A Richmond judge has ordered the removal of sensitive police department information including personal contact information for employees that was posted online by activists.
Judge Gregory L. Rupe of Richmond Circuit Court entered an order last week granting the Richmond Police Department’s request for an injunction in the case against Nathan Cox and Mo Karn, the anarchist who has clashed with police in the past over whether she has a right to publish certain police documents online.
Cox is involved with Virginia CopBlock, an organization that seeks to hold police agencies accountable, and Karn is affiliated with The Wingnut, an anarchist collective in the southern Barton Heights neighborhood.
“The judge’s injunction has led to these documents being taken out of the public domain,” said Andrew Bodoh, an attorney for Karn and Cox.
He added: “Seeing that the documents have been taken down, it raises concerns that the injunction is chilling our clients’ right to free speech and the public’s right to free speech.”
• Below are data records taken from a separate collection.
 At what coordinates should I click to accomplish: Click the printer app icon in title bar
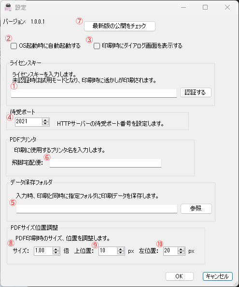click(x=8, y=7)
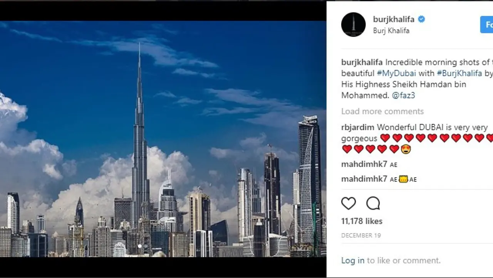Open the #MyDubai hashtag
493x278 pixels.
[396, 73]
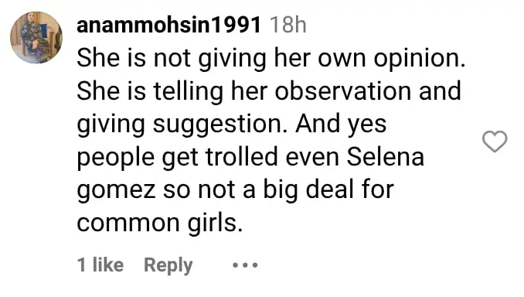This screenshot has width=524, height=297.
Task: Click the word 'Selena' in the comment
Action: tap(386, 156)
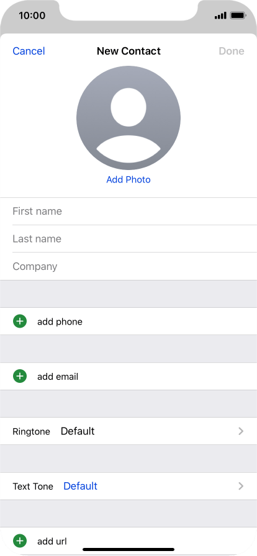Tap the cellular signal bars icon
This screenshot has width=257, height=556.
[x=220, y=16]
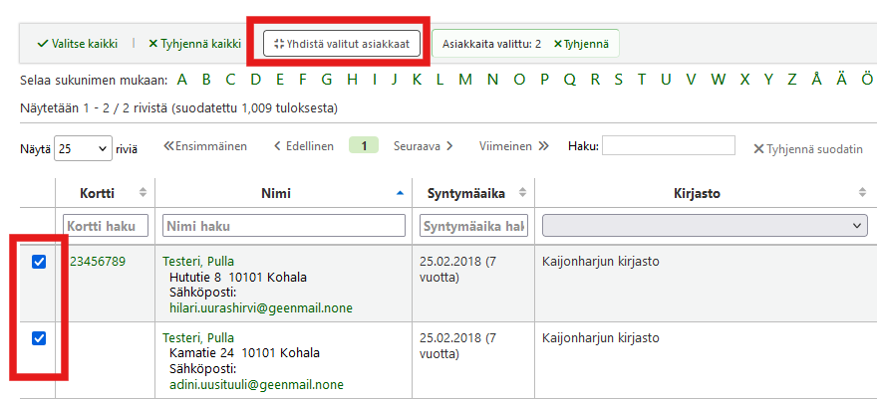Sort by Kirjasto column arrows
This screenshot has width=877, height=401.
[863, 192]
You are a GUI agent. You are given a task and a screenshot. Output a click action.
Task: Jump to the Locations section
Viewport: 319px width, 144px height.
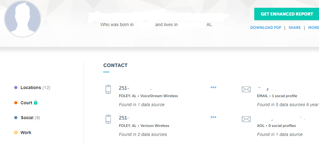[x=31, y=88]
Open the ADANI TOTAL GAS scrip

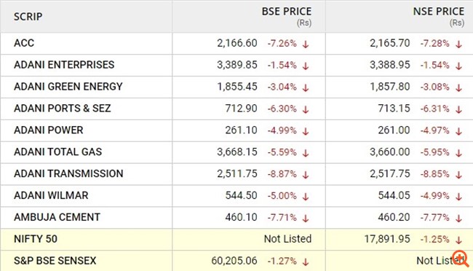point(58,152)
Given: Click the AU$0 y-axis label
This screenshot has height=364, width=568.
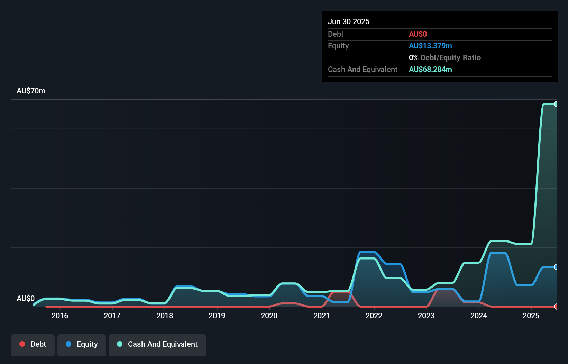Looking at the screenshot, I should [26, 299].
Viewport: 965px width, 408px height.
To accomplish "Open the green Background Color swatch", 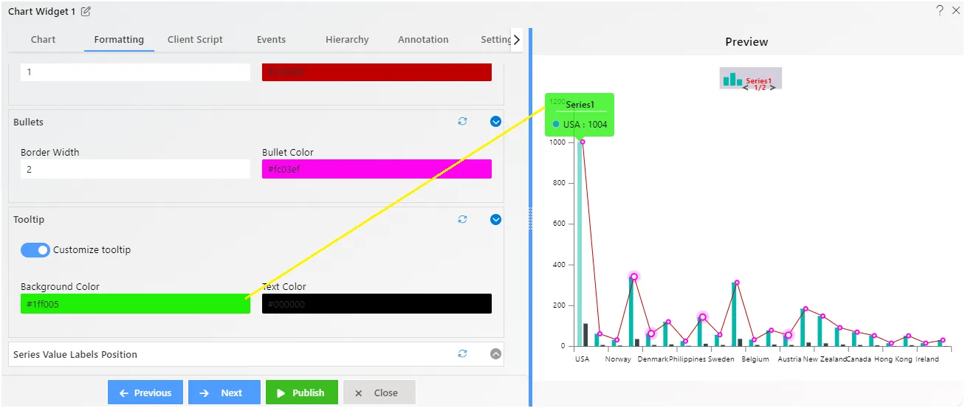I will tap(135, 304).
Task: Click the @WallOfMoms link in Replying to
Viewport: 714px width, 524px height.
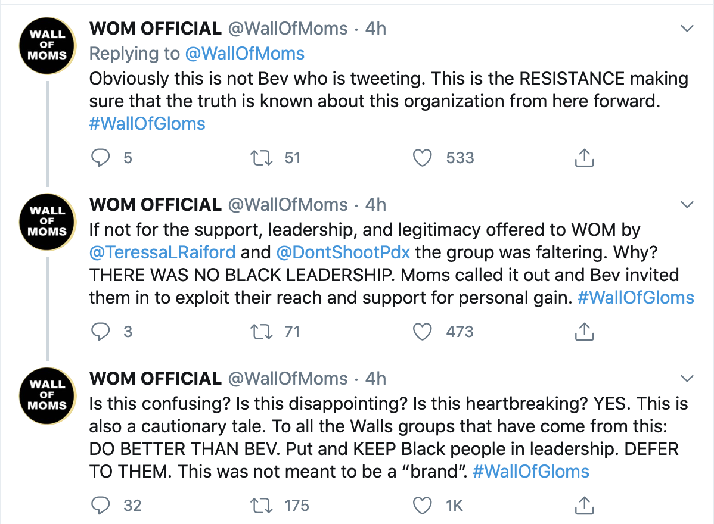Action: click(x=244, y=54)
An attorney representing the police department declined to comment. A police spokesman referred a request for comment to the department’s general counsel, who could not be reached on her cellphone.
The case had been sealed until last week.
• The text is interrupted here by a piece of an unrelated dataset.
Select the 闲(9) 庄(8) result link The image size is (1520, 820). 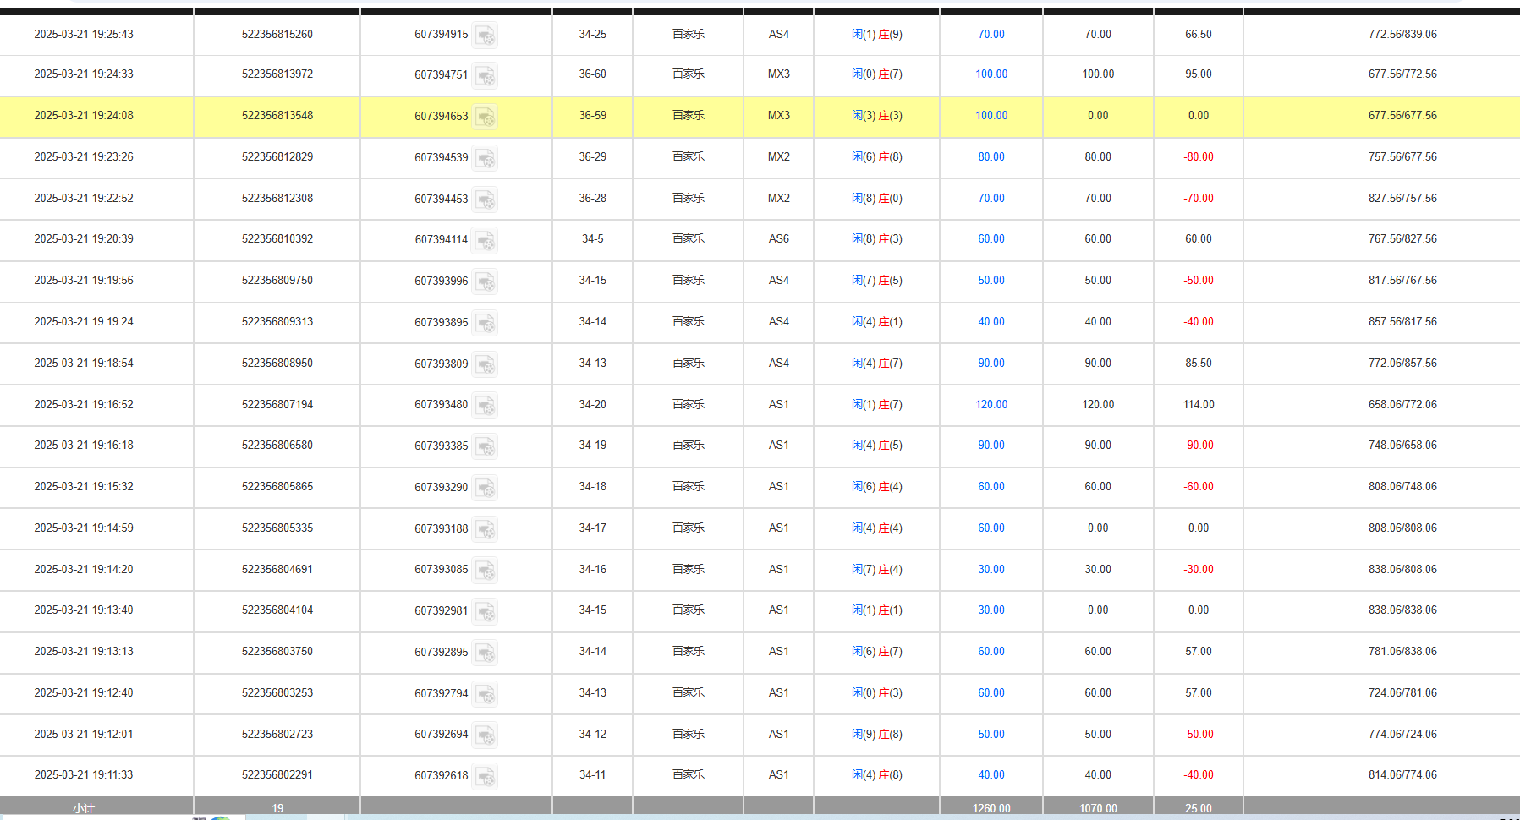pos(876,735)
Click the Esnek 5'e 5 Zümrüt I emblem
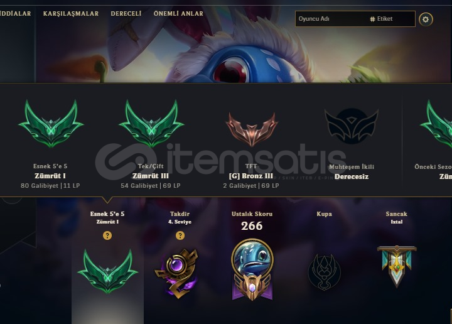The image size is (452, 324). click(51, 124)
Attorneys for the police department allege in their complaint that sensitive police information was obtained and posted on Filebin.net, and the judge found that links to the information were made available at WingnutRVA.org and VirginiaCopBlock.org.
According to the department’s complaint, the information placed police officers and other employees in danger and put at risk the success of undercover police operations.
The complaint says that the posted information “will diminish the success of the disclosed undercover police operations and thereby cause harm to the city of Richmond by enabling more crime to occur and by causing a waste of public resources because resources devoted to undercover operations will be wasted, in whole or in part.”
The posted information, according to the complaint, contained names, addresses, phone numbers “and/or other confidential information concerning certain officers and employees of the department who are performing duties and investigations for the department on an undercover basis.”
Bodoh said that an anonymous man in a recent radio interview “indicated that he did find the information on a portable hard drive on the sidewalk near a trash can.”
He added, however, that he does not know where the hard drive supposedly was found, or even whether it was found in the city of Richmond.
Bodoh said he is concerned that the police are violating a section of the Virginia Constitution that states, in part, that “the freedoms of speech and of the press are among the great bulwarks of liberty, and can never be restrained except by despotic governments; that any citizen may freely speak, write, and publish his sentiments on all subjects, being responsible for the abuse of that right.”
Bodoh said that because of these rights guaranteed in the state’s constitution, he and his clients were “concerned about the conduct of the Richmond Police Department and the city of Richmond.”
The city of Richmond has taken legal action before against The Wingnut to recover police documents that were turned over to the anarchist group and posted online.
In January 2011, city officials confirmed that they had ended that legal effort, saying that to press the issue was a waste of resources. The documents at the center of that controversy had been given to Karn by the city after she filed a request under the Virginia Freedom of Information Act.
Police Chief Bryan T. Norwood later said in a complaint that the documents provided to Karn by city staff were not required to be released and that “the dissemination of these documents ... jeopardizes and endangers Richmond police officers and citizens.”